Option two is to use free tools that you may already have, like JConsole or VisualVM. Either of these can connect to a running JVM and examine performance metrics exposed by Java Management Extension (JMX) objects called MBeans.
Here’s a chart comparing the various options:
Advantages | Disadvantages | |
---|---|---|
APM Tools |
|
|
JMX Tools |
|
|
There is also a middle way, using a low-cost tool like Outlyer to do most of the JMX heavy lifting for you, but more on that later.
If your back is up against the wall, I’d suggest trying JMX first. If JMX tools don’t give you enough detail to figure out the root cause, then you can investigate more heavyweight APM tools.
So once you’ve followed one of the many tutorials on how to launch JConsole or VisualVM and connect it to a running JVM – including one we posted a while back – what should you look for?
I’m glad you asked.
Key Java Performance Metrics
In this section I’ll explain some of the most critical metrics related to Java performance. I’ll explain where you can find them with an MBean browser (like JConsole), why they’re important, and what danger signs to look for.
Heap Memory
Heap memory is the space where Java stores objects. Everything from strings to the most complex data structures is stored here. The JVM has a set of very efficient routines to allocate, free, and manage this memory, but guess what? It’s not perfect and memory is not unlimited.
You can’t tell what Java is doing in the heap with your usual command-line tools like ps. That’s because Java asks the OS for heap memory on startup, and manages within that space itself. You need to use tools that look inside the JVM.
Once you do, you’ll find a wealth of metrics. Here are some of the most important:
Bean Name | Attribute Name | Description Name |
---|---|---|
java.lang:type=Memory |
HeapMemoryUsage. max |
The maximum amount of memory your JVM can request from the OS, in bytes |
HeapMemoryUsage. committed |
Memory the JVM has actually requested from the OS so far, bytes |
|
HeapMemoryUsage. used |
Bytes of memory actually in use |
If HeapMemoryUsage.used approaches HeapMemoryUsage.max, the JVM is no longer able to allocate memory. The log file will fill up with java.lang.OutOfMemoryError messages and the JVM will likely crash.
But your problems will actually start long before this. Once the heap usage (the percentage of “used” divided by “max”) exceeds 90%, the JVM will start to frantically throw out old objects and compact the remaining memory. This process is called garbage collection and it can have a terrible effect on performance. More on this below.

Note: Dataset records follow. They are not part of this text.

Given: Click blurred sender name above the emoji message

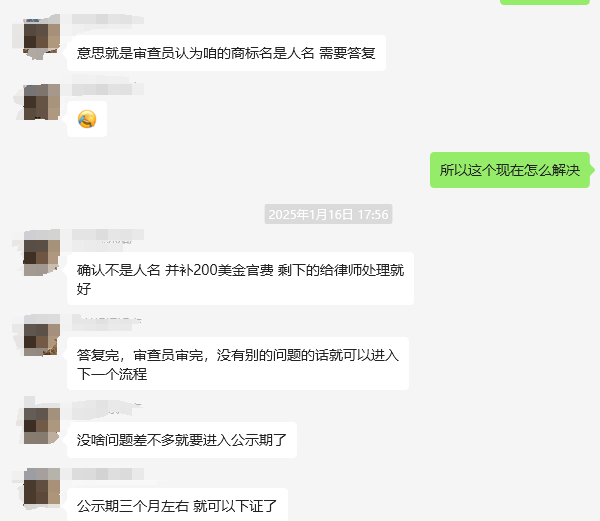Looking at the screenshot, I should tap(108, 89).
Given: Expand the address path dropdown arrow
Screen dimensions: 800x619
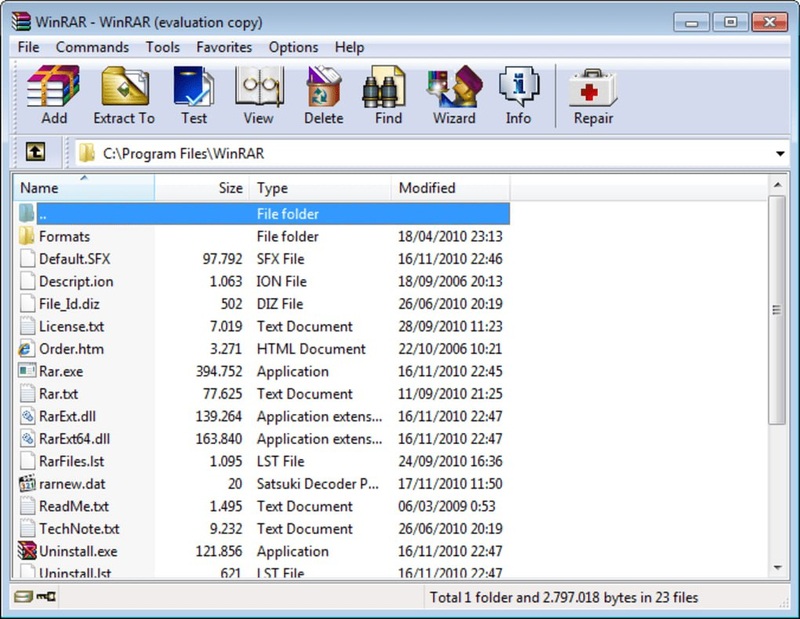Looking at the screenshot, I should (x=779, y=154).

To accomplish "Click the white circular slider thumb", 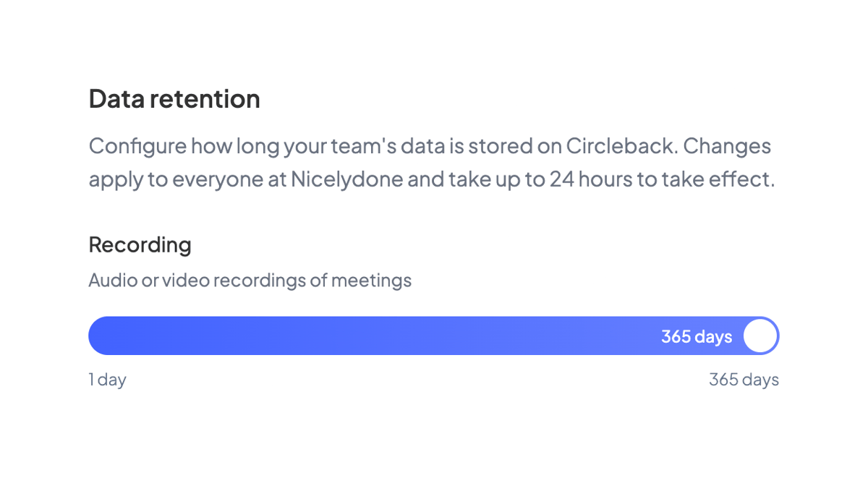I will 760,336.
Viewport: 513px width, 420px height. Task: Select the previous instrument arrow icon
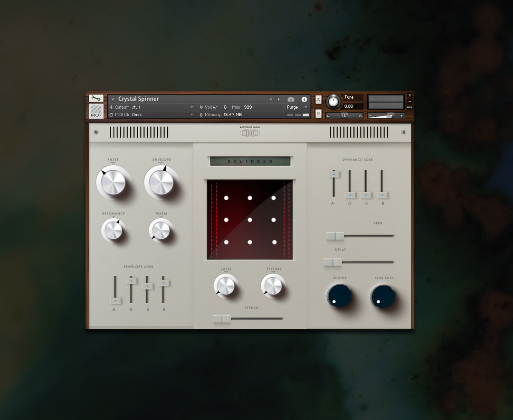coord(271,99)
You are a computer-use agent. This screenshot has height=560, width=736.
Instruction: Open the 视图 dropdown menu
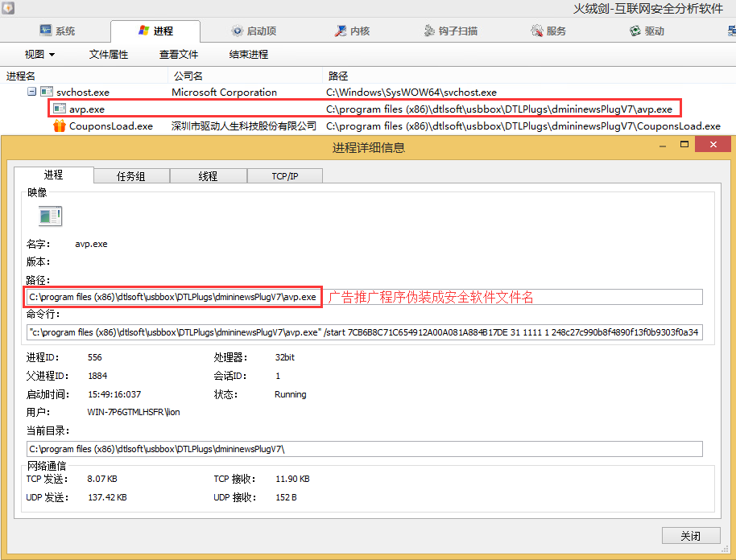[x=39, y=55]
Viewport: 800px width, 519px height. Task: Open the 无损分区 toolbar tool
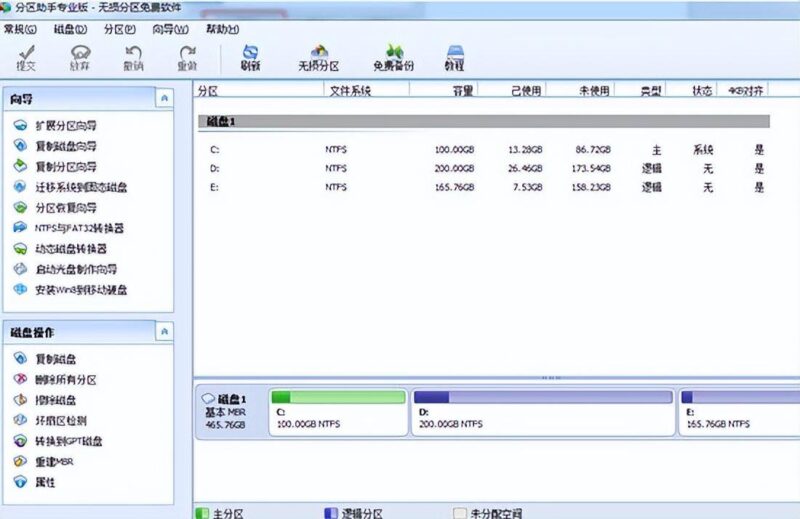pyautogui.click(x=319, y=57)
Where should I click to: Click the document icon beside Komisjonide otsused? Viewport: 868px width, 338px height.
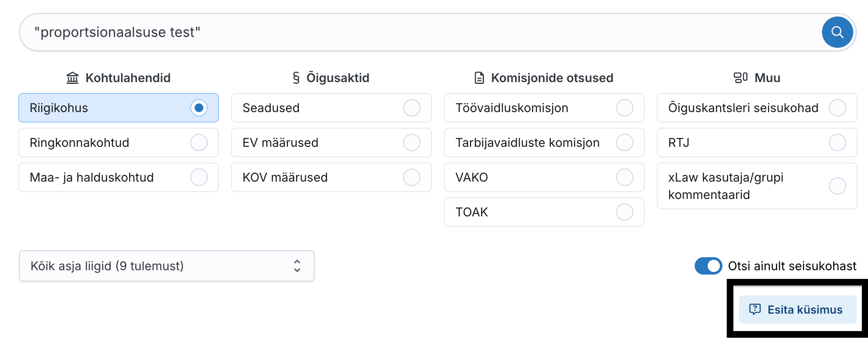(479, 78)
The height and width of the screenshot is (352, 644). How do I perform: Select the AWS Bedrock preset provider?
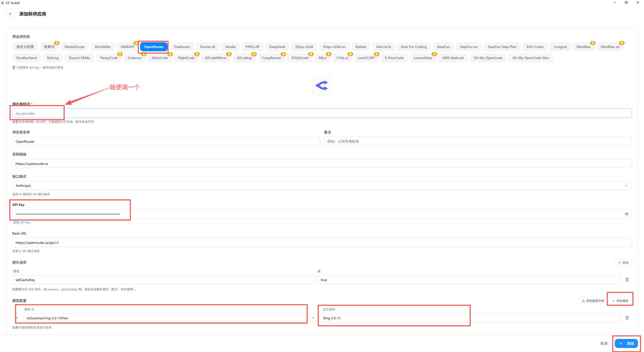click(452, 58)
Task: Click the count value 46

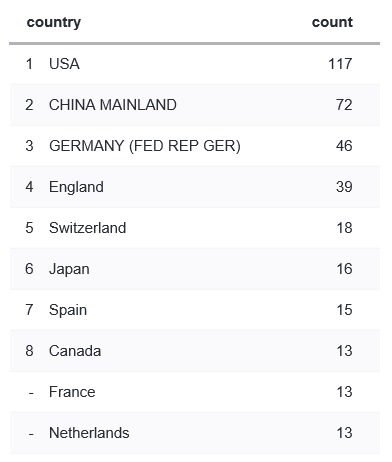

If your application is running out of heap, and you have more RAM available on the host, try giving more memory to the JVM. Here’s a calculator that shows you what command line options to add to your startup script.
Non-Heap Memory
Besides data objects, the JVM needs to store the loaded bytecode itself, as well as internal data structures. These are stored in an area called non-heap memory, and like the heap area, the size of the non-heap area is fixed at startup. If you have a large application with many classes or methods, it’s possible you will need to increase the size of this area. Here are some metrics to watch:
Bean Name | Attribute Name | Description Name |
---|---|---|
java.lang:type=Memory |
NonHeapMemoryUsage. max |
Maximum size of the non-heap area |
NonHeapMemoryUsage. used |
Non-heap bytes in use |
If you need to resize the non-heap area, the JVM memory calculator I linked earlier is a good reference.
Garbage Collection
As your JVM runs, there are background processes to sweep up old objects and compact the remaining free space in a process known as garbage collection. Heap memory gets fragmented over time, and garbage collection is like defragmenting a hard drive: it moves the empty spaces together so the JVM can more efficiently allocate large blocks of memory.
How does the JVM know that an object can be swept up and disposed of? Java uses something called reference counters. Whenever code references an object, the JVM increments a counter for that object. Once the code finishes executing, the counter is decremented. When the counter reaches zero, the object is marked for garbage collection, and the collector will sweep it up and dispose of it on its next pass.
There are actually many types of garbage collectors available, depending on the version of Java you run. In the end, they all boil down to two types: minor GC, which runs in the background, frees up unreferenced objects, and major GC, which compacts and reorganizes the heap.
Minor GC is generally not a concern, as it runs in a background thread and doesn’t affect the application at all. Major GC is much more of a problem, as it’s what we call a “stop-the-world” event. All other threads are frozen until a major GC cycle completes. The application completely stops responding to requests. This isn’t much of a problem if the GC cycle takes a few milliseconds. But if it takes much longer, or if the JVM is running major GC cycles constantly, your application will slow to a crawl.
Luckily each collector provides metrics you can watch to tell you what the garbage collectors are doing.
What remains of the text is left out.